Despite some of the student apprehension toward the changes, Assistant Principal Nico Flores does not believe the new method of test administration will affect students’ decisions to take AP exams. 

“With our teachers having done such a wonderful job preparing students up to March… along with the support students will continue to receive from their teachers and College Board, I feel the students will be confident in their abilities to perform well on the AP exam which, in my opinion, will have little impact on students’ decisions to take the AP exam that is on their schedule,” Flores said.

The shift from face-to-face exam administrations to online at-home tests has raised some other questions, more specifically in regards to test security. The College Board states that exam questions are “designed and administered in ways that prevent cheating” by using “a range of digital security tools and techniques, including plagiarism detection software, to protect the integrity of the exams.” Despite these claims by the College Board, Asawa expresses his concern about the new test-taking procedure. 

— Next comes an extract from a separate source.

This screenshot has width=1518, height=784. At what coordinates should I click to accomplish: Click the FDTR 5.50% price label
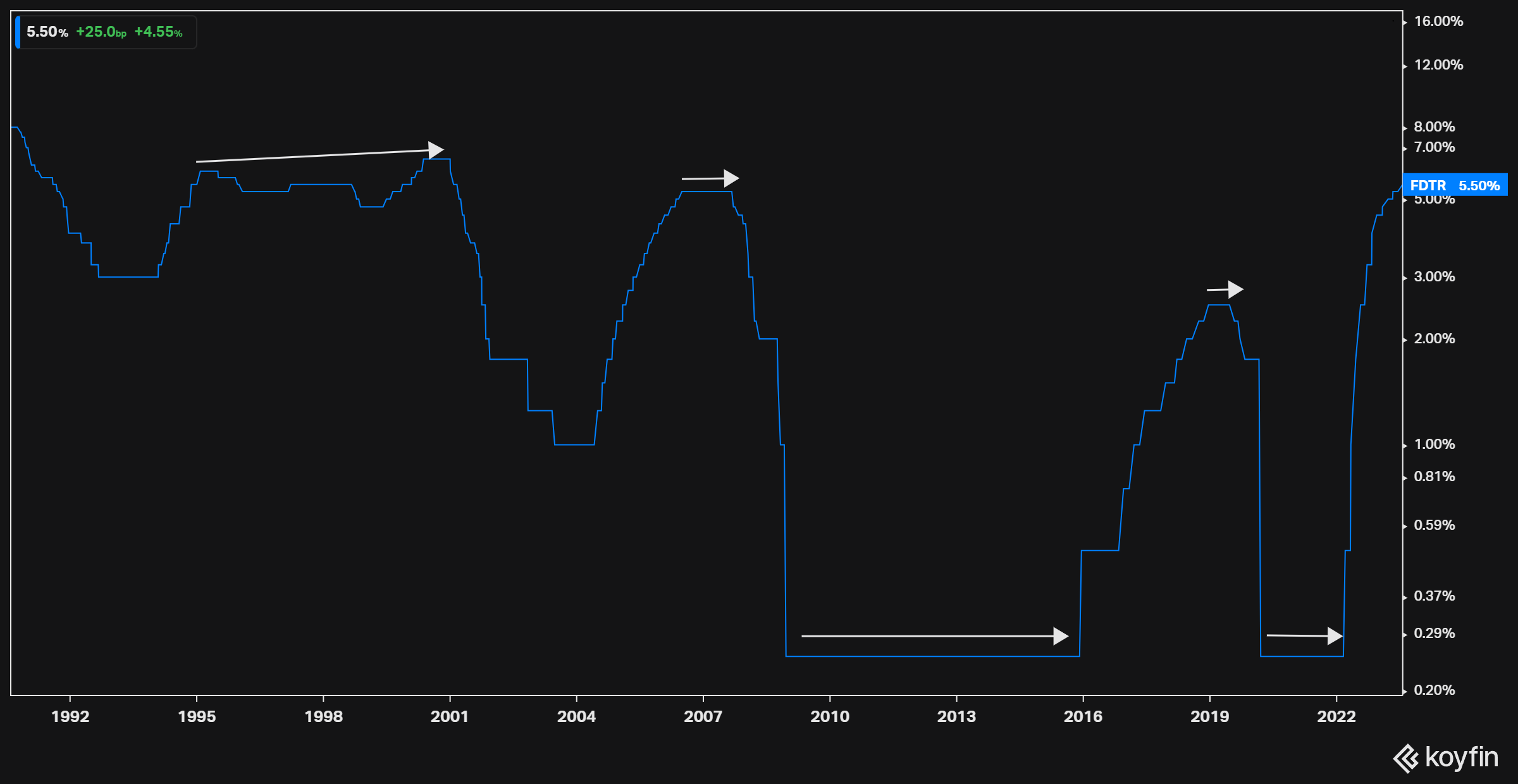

“I do think that [violations] of academic integrity will go up,” Asawa said. “This is just because in a normal AP testing environment, they’re fairly strict about making sure that cheating is difficult and I don’t actually know of anyone who has successfully cheated on an AP test. However, with the ability now to use notes, textbooks and other people undetected, I’m fairly certain that a portion of students around the nation would turn to academic dishonesty.” 

Consequently, Asawa believes that the value of taking an AP exam has gone down, not only because certain universities may no longer give credit for AP tests taken this year due to the skewed score distributions, but also because students are not able to learn the full content normally taught in an AP course. 

In general, there is a lot that is unknown with the situation given the evolving nature of the pandemic, but students are losing value in that they are no longer learning the full material of the course, and quite simply may not receive credit even for what they have learned depending on the response of individual universities across the nation.

— Parth Asawa

“In general, there is a lot that is unknown with the situation given the evolving nature of the pandemic, but students are losing value in that they are no longer learning the full material of the course, and quite simply may not receive credit even for what they have learned depending on the response of individual universities across the nation,” Asawa said. 

While the changes are still quite new, meaning it is difficult to definitively determine the effectiveness of the College Board’s response, Flores believes that the College Board has taken the most fitting steps given the situation. 

“I actually think that College Board created an opportunity to reduce anxiety and anxiousness for our students and staff as they navigate their way through their AP courses,” Flores said. “I also feel this could impact all of our students and teachers as we look to reconnect with our students, continue to build strong relationships with each other and tap back into the humanity of schooling really focusing on people first and school second.”